Let’s be brutally honest: the job title “AI Engineer” is more marketing than meaning.
Ten years ago, “AI engineer” meant something specific. It meant diving into raw data, carefully crafting features, and training bespoke models from scratch. It involved wrangling with gradient descent, tuning hyperparameters meticulously, and occasionally producing something genuinely novel. It was messy, mathematical, and distinct from traditional software engineering.
But let’s cut the pretense: today’s “AI engineers” are essentially software engineers who’ve stayed current on the latest tooling. They’re building pipelines, integrating third-party models, writing clever prompts, and orchestrating APIs. The actual AI—the groundbreaking algorithmic breakthroughs—has largely been abstracted away.
There’s been a clear decoupling in the industry: most companies today are model takers, not model makers. Real AI innovation—developing novel models—is happening almost exclusively at research powerhouses. In fact, the vast majority of folks doing genuine “AI engineering” today are arguably the research teams at MOGA (Meta, OpenAI, Google, Anthropic)—the new FAANG of the AI era.
Modern AI engineers don’t typically create new AI models; they select them. They glue together existing solutions, deploy pre-trained models, and fine-tune systems using frameworks like LangChain, LlamaIndex, or Hugging Face’s Transformers. Even XGBoost—once cutting-edge—is now effectively part of the standard software toolkit. The role has evolved into something far closer to data engineering and pipeline management than to the original AI work of a decade ago.
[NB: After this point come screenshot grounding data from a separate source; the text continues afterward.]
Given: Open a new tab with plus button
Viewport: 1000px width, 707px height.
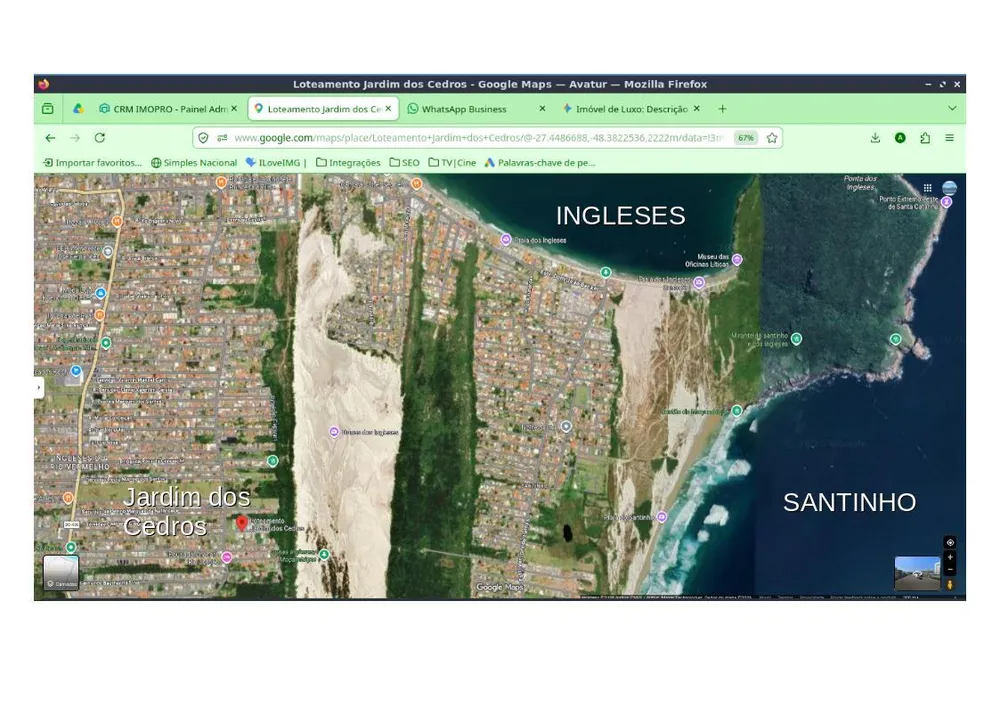Looking at the screenshot, I should [x=722, y=109].
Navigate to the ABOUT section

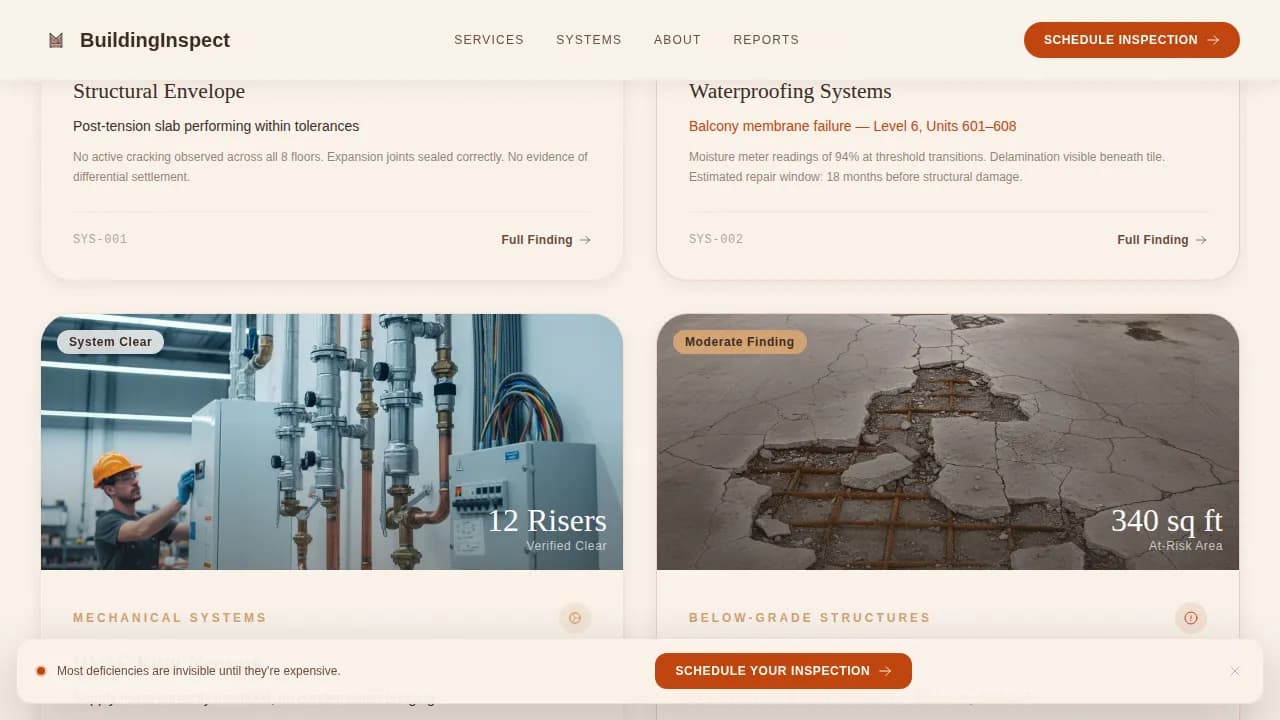click(677, 40)
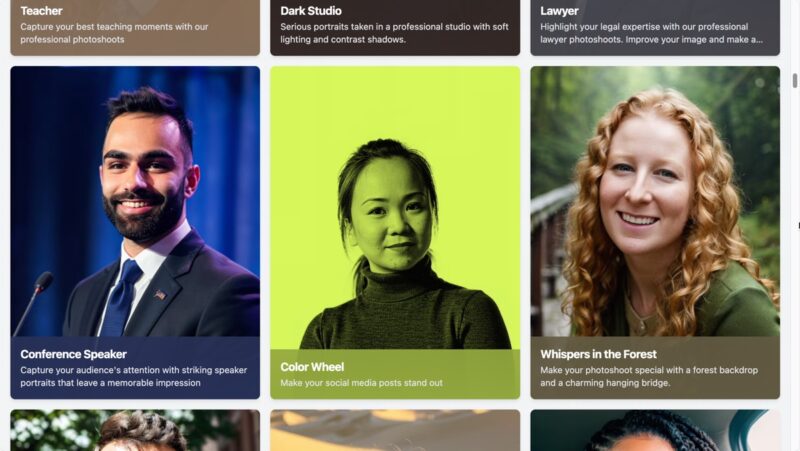Click the forest backdrop and hanging bridge description
The width and height of the screenshot is (800, 451).
coord(649,376)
Learning new techniques is par for the course for software engineers. Remember when React took off around 2015? Suddenly, people were branding themselves as “React developers,” but the ones who truly excelled were software engineers with a broader skill set. Today’s AI engineering boom feels similar. AI-focused bootcamps are a great way to kickstart or reskill a career—just like the Ruby on Rails bootcamps of the 2010s. They’re valuable stepping stones, but they mark the beginning of the journey, not the destination. FWIW I’m not dunking on bootcamps. I’ve hired plenty of folks from them who became strong engineers. I’m just arguing that learning to build with AI tools doesn’t make you a good AI engineer any more than writing JSX made someone a good React engineer. It’s far more complicated than that.
There’s nothing wrong with acknowledging that most AI jobs today require exceptional software engineering skills, combined with strategic decision-making around model selection and integration. But it’s dishonest—and arguably damaging—to pretend this is fundamentally different from good old-fashioned software engineering. The skills needed are software-first: designing systems, problem decomposition, coding, scaling, managing deployments, ensuring robust data pipelines, etc.
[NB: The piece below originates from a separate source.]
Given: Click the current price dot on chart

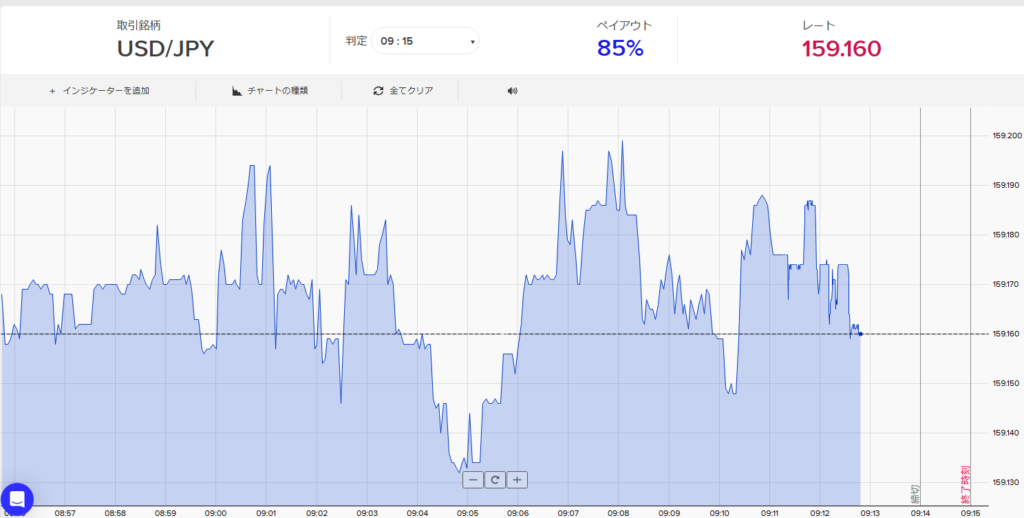Looking at the screenshot, I should (x=861, y=334).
Consider your friends or colleagues who held titles like “Data Scientist” or “Head of AI.” Chances are, they’ve re-skilled. Not toward deeper theoretical AI or advanced math, but toward becoming better software and data engineers. They’ve adapted to a reality where the tooling and infrastructure around AI are far more impactful than tweaking models themselves.
If we’re honest, calling these roles “AI engineering” is primarily marketing. It inflates job titles, muddies expectations, and obscures the fact that real AI breakthroughs are rare. Most work labeled “AI engineering” today is just disciplined, modern software engineering with a touch of thoughtful model selection and prompt engineering.
Perhaps it’s time we drop the charade and call it what it truly is—just software engineering.